Despite heightened focus, palliative services remain underutilized throughout the globe. The World Health Organization reported in August that only 14% of people who need palliative care currently receive it. Many countries ranked low in an international review of length of palliative care received by people with life-limiting and terminal conditions, including the United States and Australia.

Increasing awareness around the benefits of serious illness care was a stated goal for the filmmakers.

“Palliative care is still considered new within the medical world,” said Vitacco. “Our mission was to make it universally known and share it with not only the professionals, but the public as well to show them what is readily available to them.”

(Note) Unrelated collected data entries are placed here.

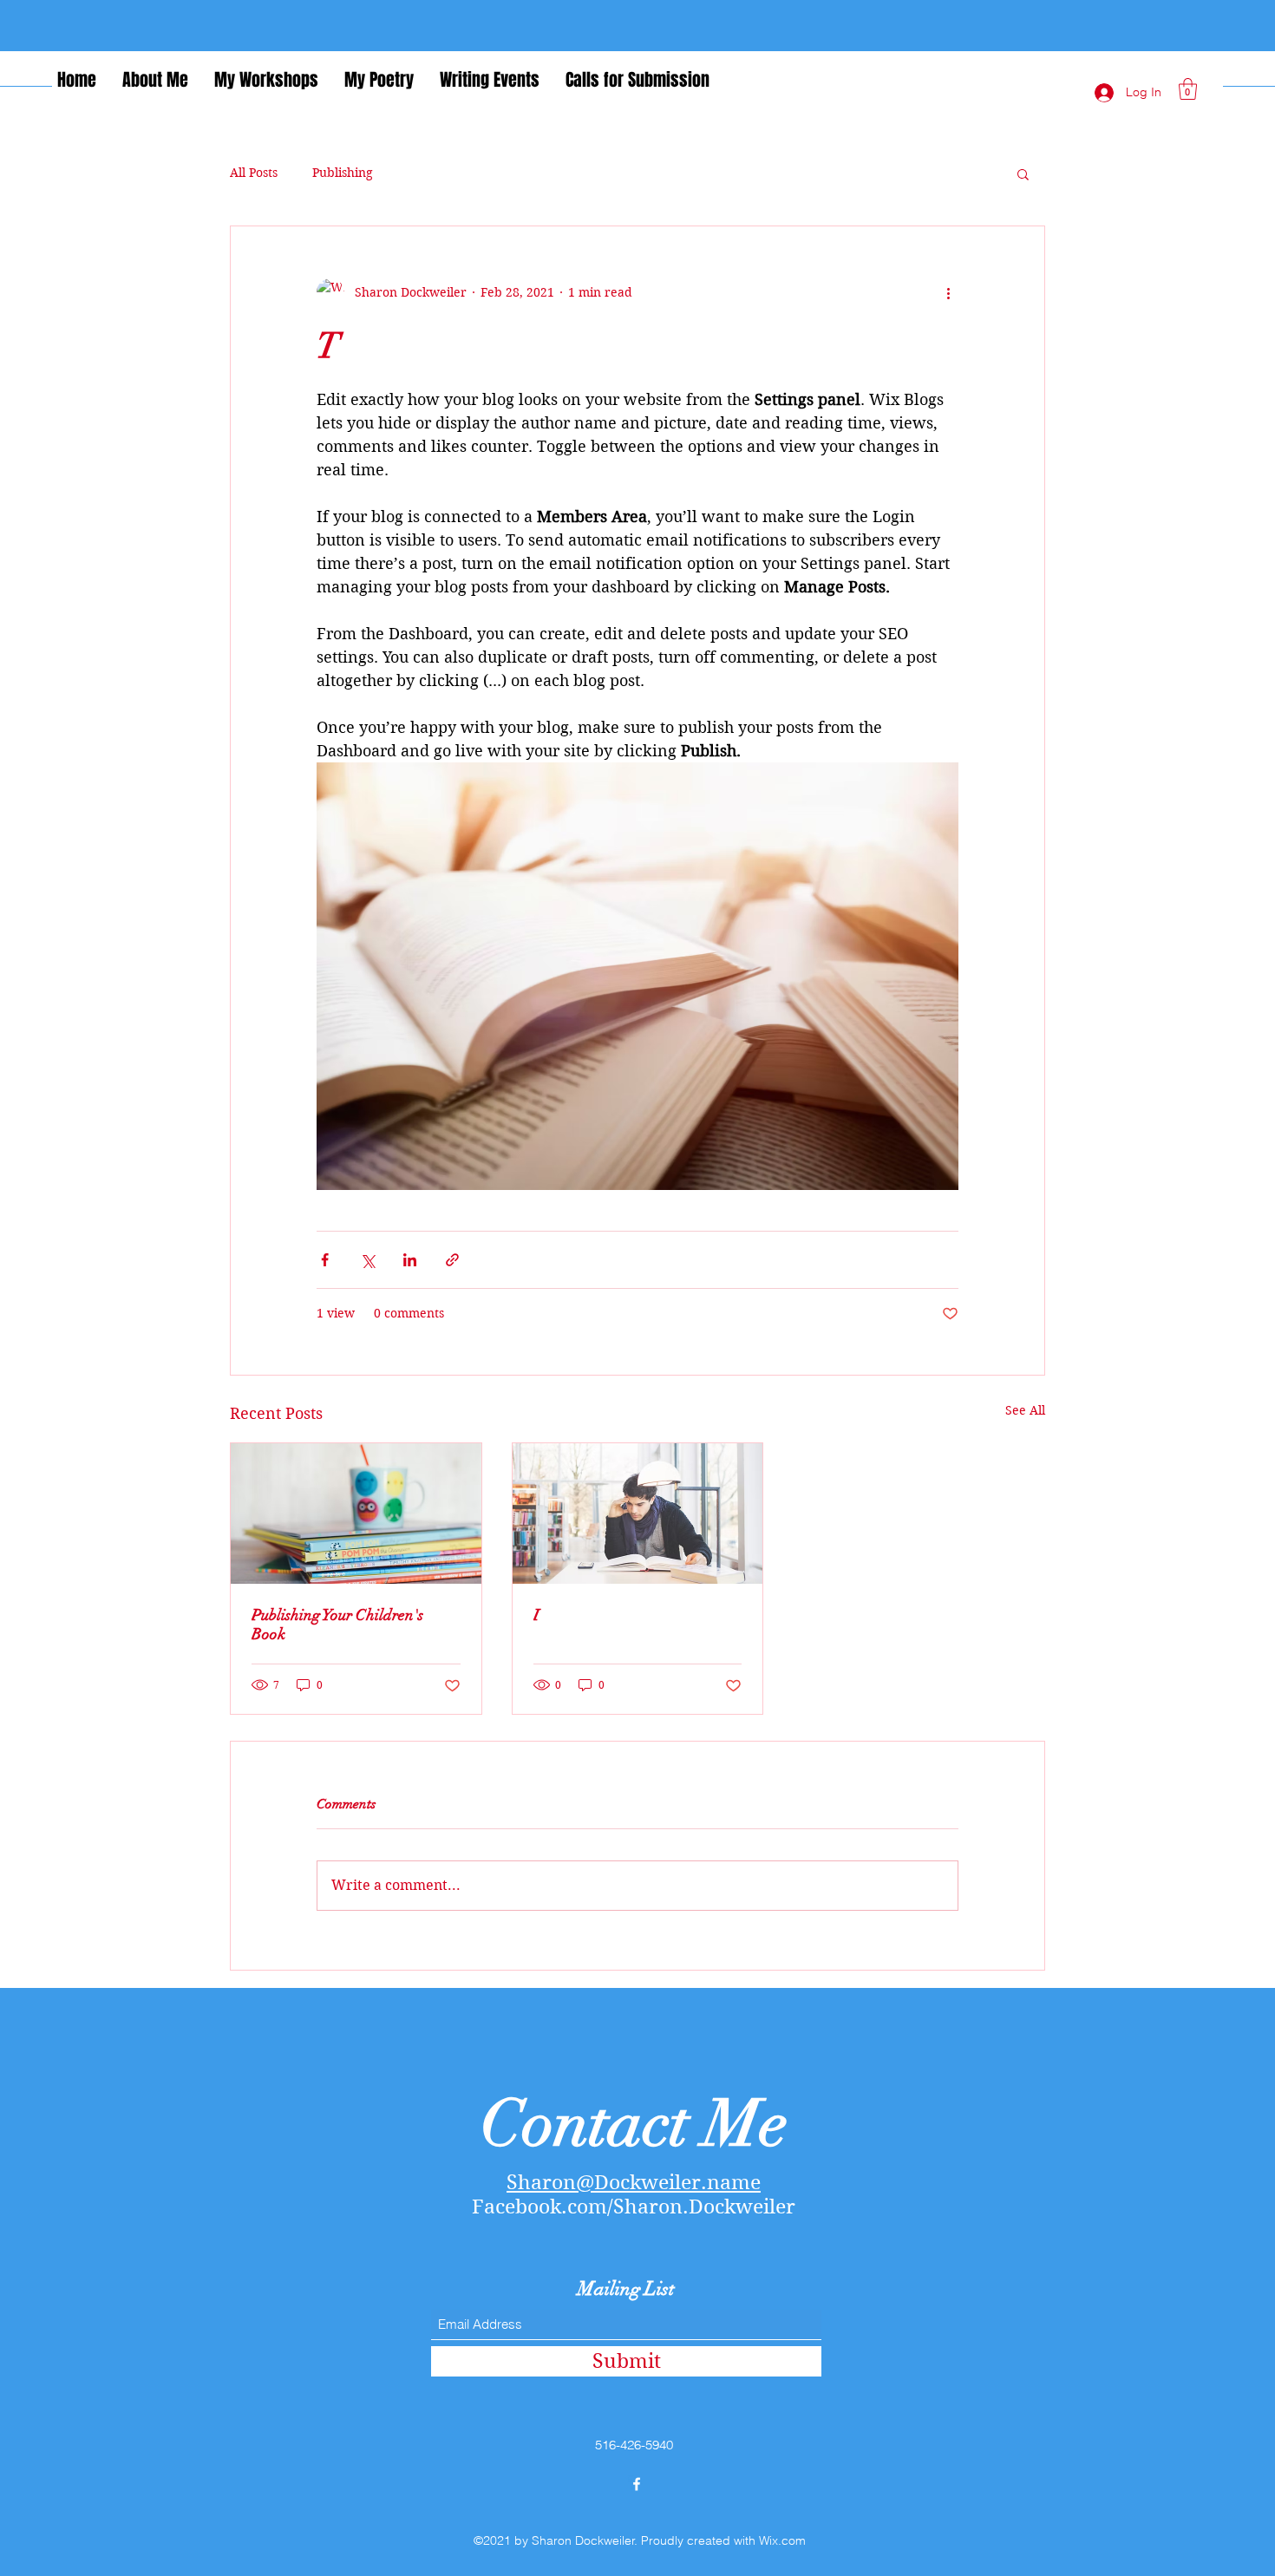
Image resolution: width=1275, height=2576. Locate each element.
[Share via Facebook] (325, 1260)
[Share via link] (452, 1260)
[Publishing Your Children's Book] (356, 1513)
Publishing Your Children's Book (337, 1624)
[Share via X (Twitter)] (367, 1260)
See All (1025, 1410)
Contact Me (634, 2123)
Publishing (342, 172)
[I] (638, 1513)
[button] (1188, 89)
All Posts (254, 172)
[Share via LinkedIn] (410, 1260)
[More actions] (948, 292)
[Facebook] (636, 2484)
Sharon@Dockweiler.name (634, 2182)
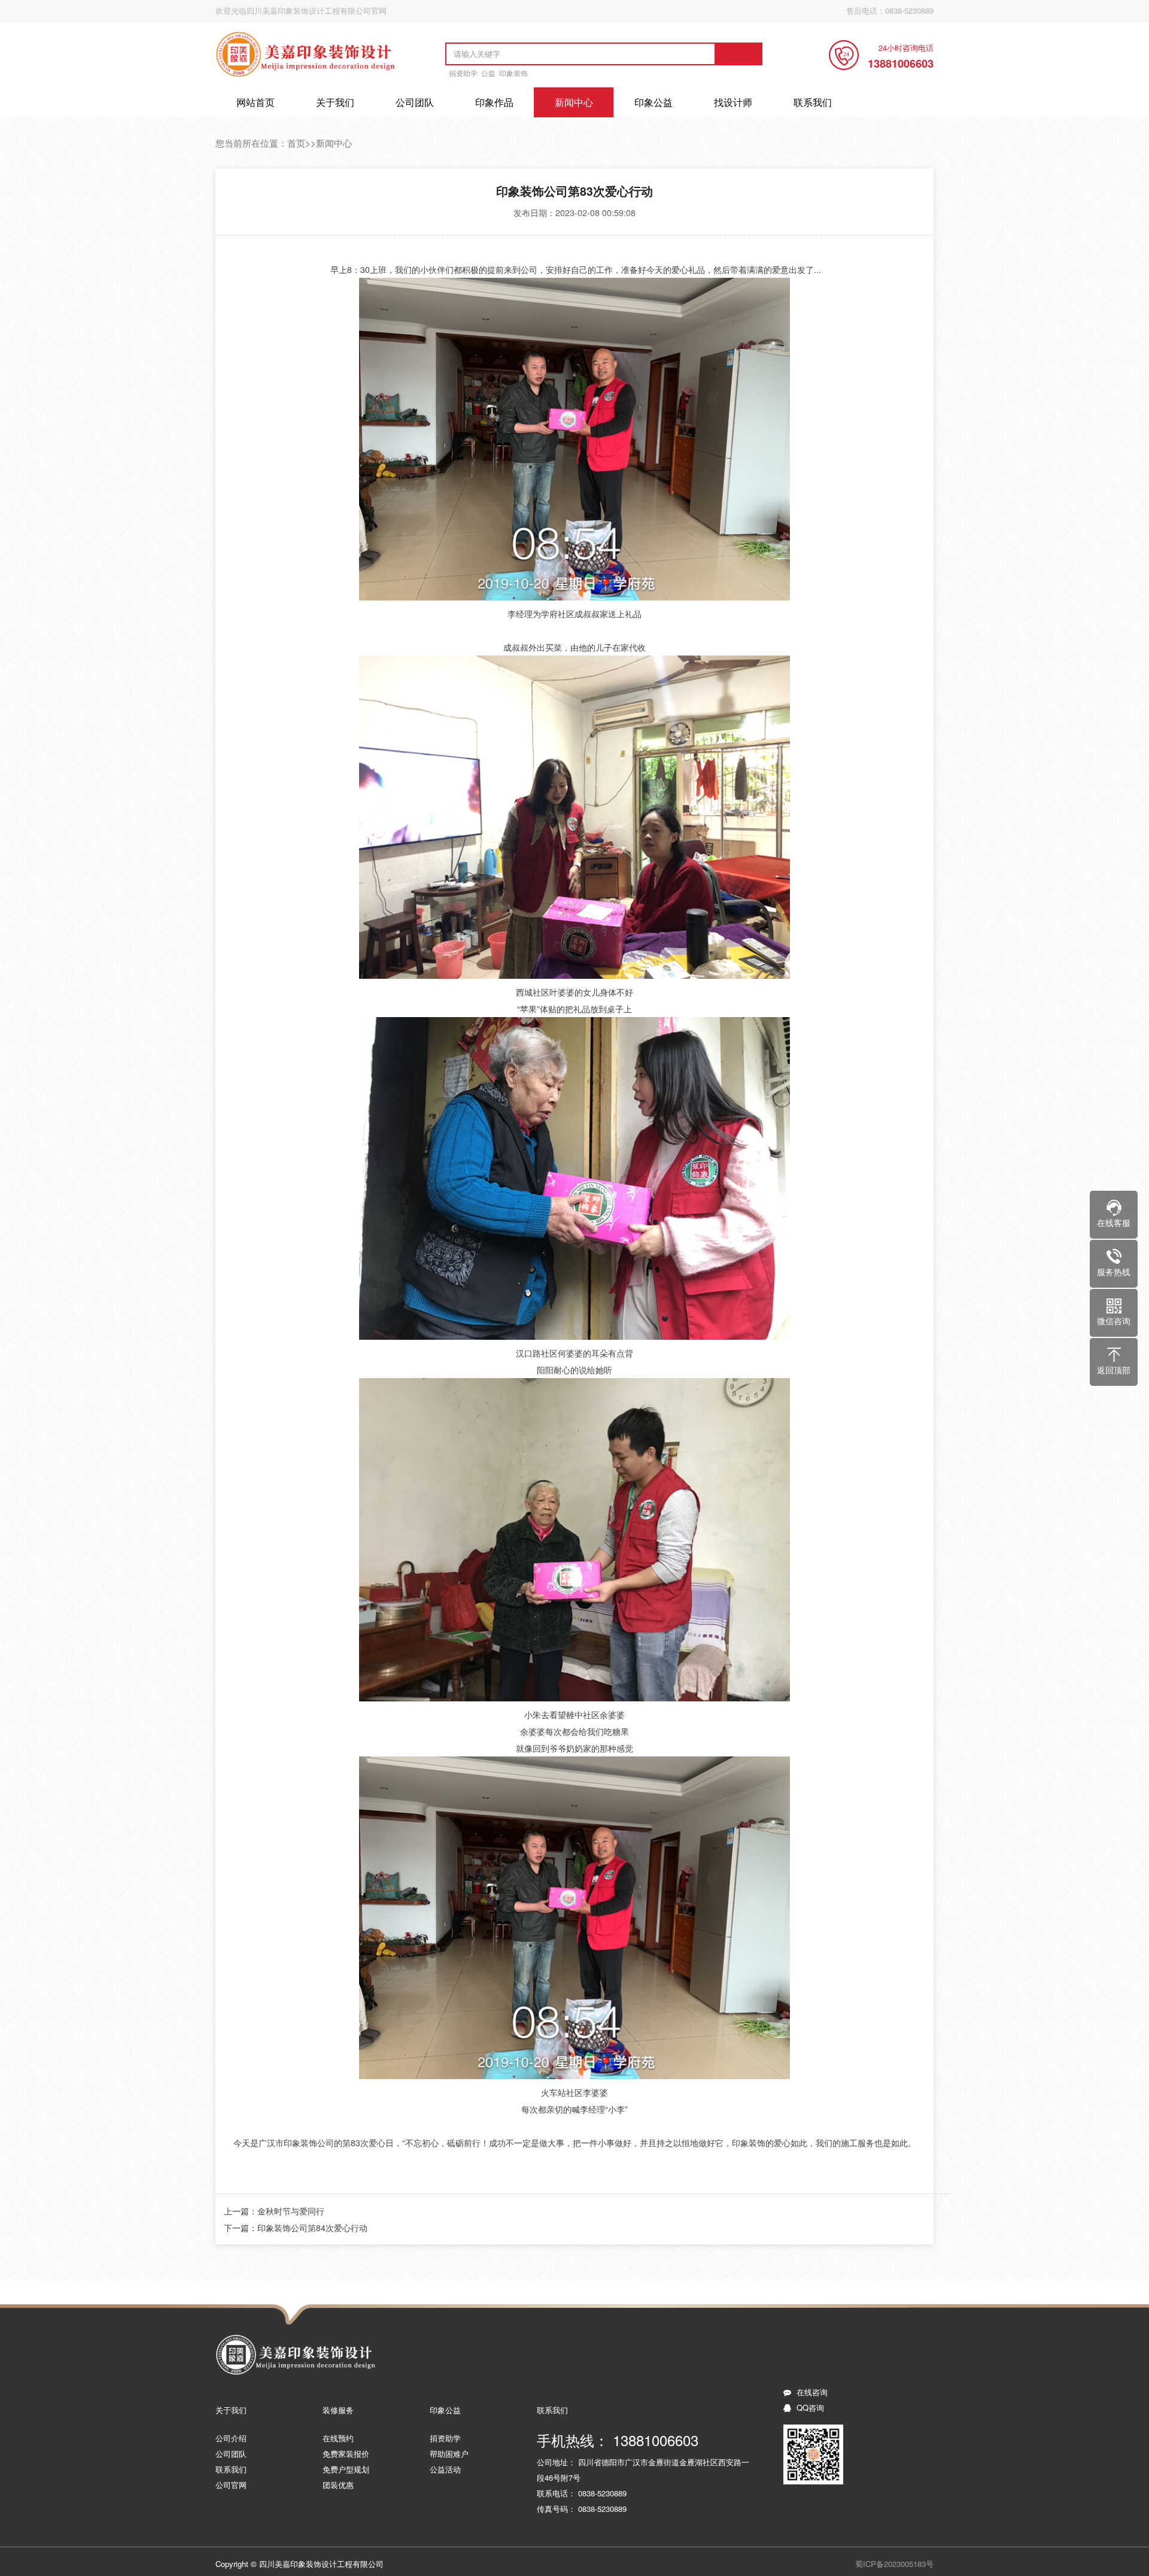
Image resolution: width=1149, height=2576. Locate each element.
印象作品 (494, 102)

Initially released in Middle Eastern countries, “The Elephant in the Room” came out in Australia, Canada, Germany, India, the United Kingdom and the United States on Amazon on Aug. 21, 2020, representing a broader reach for the film’s universal message.

“The subject is universal and we just wanted to release it wherever we could,” said co-producer Tamir Gedalia of Absolution Films. “For me, the message was that we need to change the way we treat terminally ill patients. It’s universal in every country. There is no country that doesn’t have this kind of love and treatment, there is no relation to a village.”

The film’s use of the term “supportive care” to describe end-of-life care was deliberate. The term is becoming more common in the field as providers seek to avoid stigma associated with the words “palliative” and “hospice.” Numerous organizations rebranded in recent years to remove those words from their company names.

Scenes show providers both engaging with patients and behind closed doors in interdisciplinary team meetings. The film’s team includes the supportive care department chair, oncologist, neurologist, pediatrician, pharmacist, nurse practitioner, social worker, chaplain and a staff psychologist who collaborate from the point of the patient’s admission through his passing. The social worker role of Valerie Howard was played by Rupinder Sidhu, a licensed social work program specialist at City of Hope.

Filming took place onsite for 12 days at City of Hope to minimize disruption to patients and operations, according to Dale, who expressed reluctance at opening the medical center’s doors to filming but ultimately valued an authentic setting.

“My hope is that people elsewhere understand the field and get entertained, but then also imbibe this message that it’s about how you take care of each other and take care of yourself,” said Dale. “We’ve all had those moments as providers when we’re in too deep with patients and families and we’ve gone across that line. The team did an amazing job dramatizing that, and I think that’s what Bonnie wanted and it’s my deepest goal for the field and for the film. This is more than we could have expected and we couldn’t have hoped for a better product that’s actually getting seen.”